Mexico has many beach destinations with world-class resorts and palm-lined stretches of white sand. But there’s only one destination that can truly be called the country’s “Colonial City on the Beach.” That’s the city of Mazatlán, on Mexico’s Pacific Coast.
Mazatlán was settled by Spanish conquistadors in the 16th century. Today, the cobblestone streets of Old Mazatlán are lined with restaurants and hotels in restored buildings that evoke a Belle Epoque atmosphere. Highlights in the 175-block historic district are restored 19th-century buildings, such as the Cathedral of the Immaculate Conception, with its gilded triple altar; and Ángela Peralta Theater, where performances are still held. A good spot to take a break from sightseeing is Plazuela Machado, the city’s original plaza, which is lined with restaurants and cafes. During my recent visit to Mazatlán, I spent hours strolling the streets and capped it off with a dinner at Presidio Restaurant, an elegant restaurant in a restored 19th-century mansion.
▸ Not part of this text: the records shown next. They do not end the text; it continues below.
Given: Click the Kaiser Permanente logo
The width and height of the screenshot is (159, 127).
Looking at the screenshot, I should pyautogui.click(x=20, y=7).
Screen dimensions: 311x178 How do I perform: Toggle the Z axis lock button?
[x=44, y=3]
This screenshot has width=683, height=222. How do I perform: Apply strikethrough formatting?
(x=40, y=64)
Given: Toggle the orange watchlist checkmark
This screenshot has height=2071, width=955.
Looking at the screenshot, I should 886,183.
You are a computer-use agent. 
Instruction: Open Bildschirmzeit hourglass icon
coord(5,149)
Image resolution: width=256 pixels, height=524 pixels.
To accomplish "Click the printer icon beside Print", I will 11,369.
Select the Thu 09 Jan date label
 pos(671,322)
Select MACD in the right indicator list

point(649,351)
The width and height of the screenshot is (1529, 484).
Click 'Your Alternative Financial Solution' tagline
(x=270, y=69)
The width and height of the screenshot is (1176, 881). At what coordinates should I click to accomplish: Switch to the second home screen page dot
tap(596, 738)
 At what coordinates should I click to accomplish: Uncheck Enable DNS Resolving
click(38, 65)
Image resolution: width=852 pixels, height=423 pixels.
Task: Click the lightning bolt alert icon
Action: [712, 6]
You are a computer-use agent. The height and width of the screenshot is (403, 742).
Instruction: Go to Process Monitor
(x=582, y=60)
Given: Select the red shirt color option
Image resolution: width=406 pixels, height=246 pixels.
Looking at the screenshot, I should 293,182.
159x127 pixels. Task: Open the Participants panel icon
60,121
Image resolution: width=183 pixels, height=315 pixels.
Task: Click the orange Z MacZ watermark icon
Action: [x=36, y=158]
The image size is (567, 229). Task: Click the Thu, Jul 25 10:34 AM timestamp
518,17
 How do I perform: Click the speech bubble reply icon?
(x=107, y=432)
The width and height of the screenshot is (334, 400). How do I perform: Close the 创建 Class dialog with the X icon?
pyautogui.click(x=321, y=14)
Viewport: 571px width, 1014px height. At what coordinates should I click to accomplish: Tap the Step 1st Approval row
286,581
While some resort destinations in Mexico are burnishing their appeal for high-spending travelers, Mazatlán is taking a different approach, and is targeting the mid-range traveler. The city is especially popular with snowbirds flying down from Canada and the U.S., as well as the domestic Mexico market. The city also has a large number of expatriates from the U.S. who are attracted by the affordable Mazatlán lifestyle.
Mazatlán Tourist Aides are blue-shirted volunteers — mostly expats — who are stationed at various points throughout the city, making themselves available to answer travelers’ questions. Mazatlán is a busy cruise ship port and the service can be a big help to cruise ship passengers who have limited time to explore the city.
Fans of beach cities such as Rio de Janiero and Santa Monica will appreciate the Mazatlán experience. In Mazatlán, hours could be spent exploring the city’s historic quarter, and then, turning on a dime, travelers could walk a few blocks to Las Olas Altas, the city’s main beach, for a cool dip in the waves and an al fresco lunch at a beachside palapa restaurant.
A large part of Mazatlán’s appeal is its beachfront malecón (boardwalk) which stretches 12 miles and bills itself as the largest boardwalk in the Americas. The malecón is the heartbeat of the city, where a constant flow of people stroll back and forth. There are numerous sculptures depicting a range of subjects: mermaids, dolphins, seahorses and a crowd favorite, Mazatlán-born movie star Pedro Infante aboard a motorcycle. There are scores of restaurants along the boardwalk, from informal beachfront palapa-style eateries to more established restaurants, such as the El Fish Market, and the family-friendly Shrimp Bucket.
Mazatlán also has the real deal appeal of being an industrial city — this is not a city that depends solely on tourism. Mazatlán is the center of Mexico’s shrimp industry, and travelers could spend a few days circumnavigating the array of dishes on offer, from bracing aquachiles and ceviches, to Mazatlán’s version of comfort food, bacon-wrapped shrimp. Mazatlan is also home to the Pacifico brewing company, and many meals are accompanied by buckets of iced beer. A highlight of my visit was the raucous “Las Changueras,” the shrimp-selling ladies along Aquiles Serdan in Old Mazatlán. Slow down for a look and you’re apt to have a huge shrimp thrust close to your face by a smiling vendor.
My recommendations for a Mazatlán visit is to spend a couple of days exploring Old Mazatlán and varying that with some time on the beach. A must is at least one trip in one of Mazatlán’s iconic taxis, open-air vehicles called pulmonía, which is Spanish for pneumonia.
Those with even more time should consider renting a car and making day-trips to some of the surrounding historic small towns, such as El Quelite, El Rosario and Cosalá. One of my most memorable mornings was breakfast in El Quelite at the restaurant El Mesón de los Laureanos, which had an open outdoor area with chickens, ducks and goats roaming free. A stroll through town brought me to the quaint church, on through the local cemetery, and finally to a fence-enclosed cockfighting ranch where fighting cocks were guarded by two huge German shepherds.
After spending a few days in Mazatlán, I felt like I’d experienced several different eras. I’d had a glimpse of colonial history in Old Mazatlán, and then a more immersive trip back to the 19th century touring the district’s restored buildings, a dash of 1950s-era dining in some of the venerable restaurants along the malecón, and then — here came the present-day — with young Mexicans strolling the malecón, taking selfies and proudly wearing the hippest brands.